In the second section, “It’s the Internet, Jesse,” an investigator working for the defense (Jesse) recounts his story — how he became a PI, why he abandoned his dreams of being a journalist, why he’s so depressed. His mom is suffering from dementia. He moved back in to care for her and took the investigator job because it offered some stability and better pay.
This chapter is where Montague shines. The longest section of the book, it is also the place where all the threads of the story come together. Jesse combs through Jane’s life, rummaging through the digital detritus left in the wake of her death, waxing poetic on the way we leave an image of a life on the internet, and philosophizing about which existence is truly real. We are left to wonder what offers the most accurate picture of a person, digital or analog, what a person says, or what they don’t say. Jesse tracks down other potential suspects, comes up with theories for why different people might have wanted Jane dead. He back-tracks and moves on, excuses some suspects while holding grudges against others, discovers he’s wrong about someone and then right about them and back again.

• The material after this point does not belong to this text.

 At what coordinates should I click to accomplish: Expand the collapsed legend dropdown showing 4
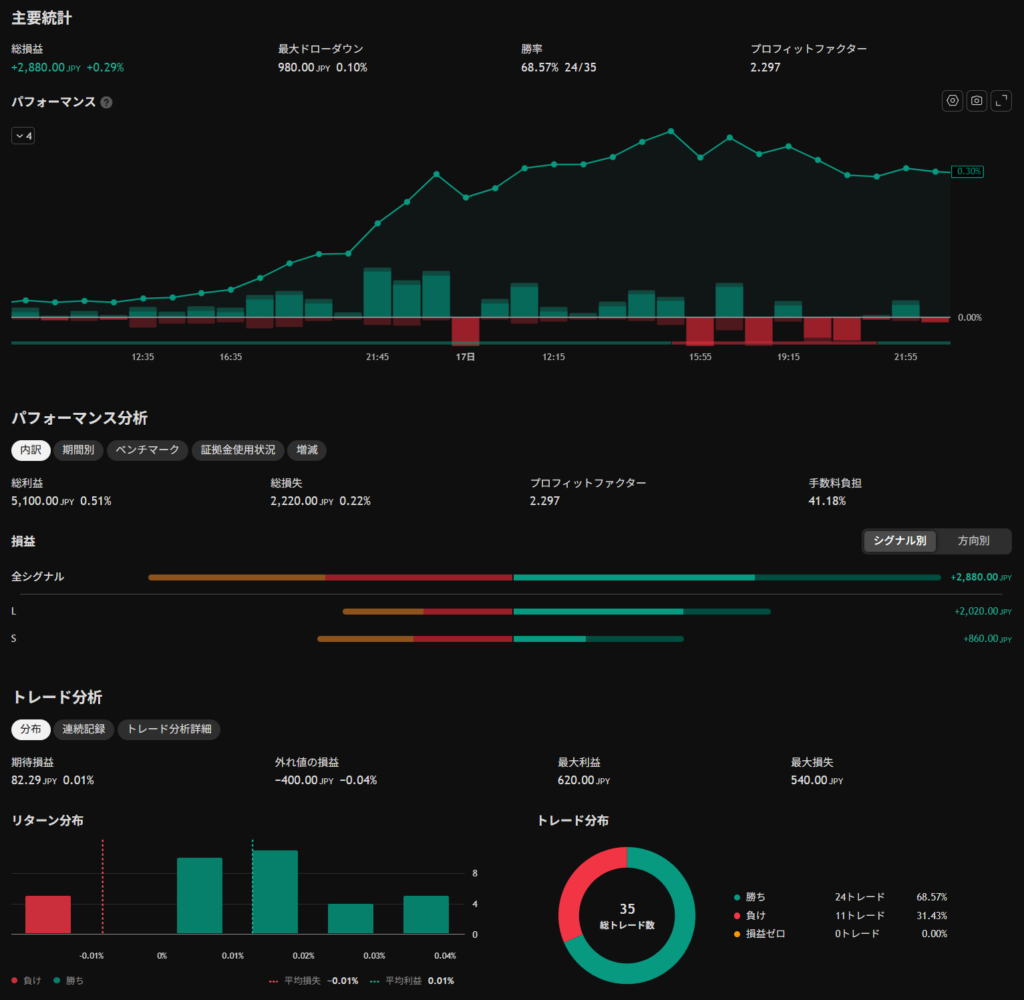(x=23, y=136)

All the while, we read about his struggle to care for his mom. His day job is investigating a murder to defend the accused murderer, but the important work is at home and at the doctor’s office, where he navigates the very real fact that his mother’s mind is going. In the inevitable role-reversal that time engenders, she is dependent on him to keep her clean, fed and safe.
In the everyday experiences that he recounts — his mother starving her cat because she thinks she’s fed him already, her lack of personal hygiene, his freakout when she soils herself in public, her getting lost in a memory and thinking she’s reliving the past — Jesse appeals to the readers’ heart in a way that fosters trust in us to take his version of the story at face value. Monatague uses his voice to point us toward other potential suspects, and we listen to him. This might be a mistake.
In the third section, which takes the form of a transcript of a live discussion between Jeremy and a publisher named David, we get a sort of post-mortem on the whole thing. Jeremy has been destroyed, or so he says, by Jane’s murder and the aftermath of his arrest and subsequent exoneration. Unable to really write anything for years, he talks about writing and the way he conceives of himself as a writer, and reads passages that he has written more recently, which tell the story of his psychosis and the things he experienced while living with his sister and her family during the COVID shutdown. Offering theories about intertextuality and the form and function of fiction writing, this is an extended love letter to writing and reading hidden within the framework of a mystery.
Once the final page is turned, I can’t say that there is a resolution. Much like Velery saying that “a poem is never finished, only abandoned,” I feel like Montague leaves us hanging in the way that life leaves us hanging, but that is not a bad thing.
“Swallow the Ghost” plays with genre and form, incorporates and upends conventions, and tells a good story in a very enjoyable way. It offers plenty for the lover of good books to chew on, and would benefit from multiple readings. I can’t wait to read what else Eugenie Montague comes up with next.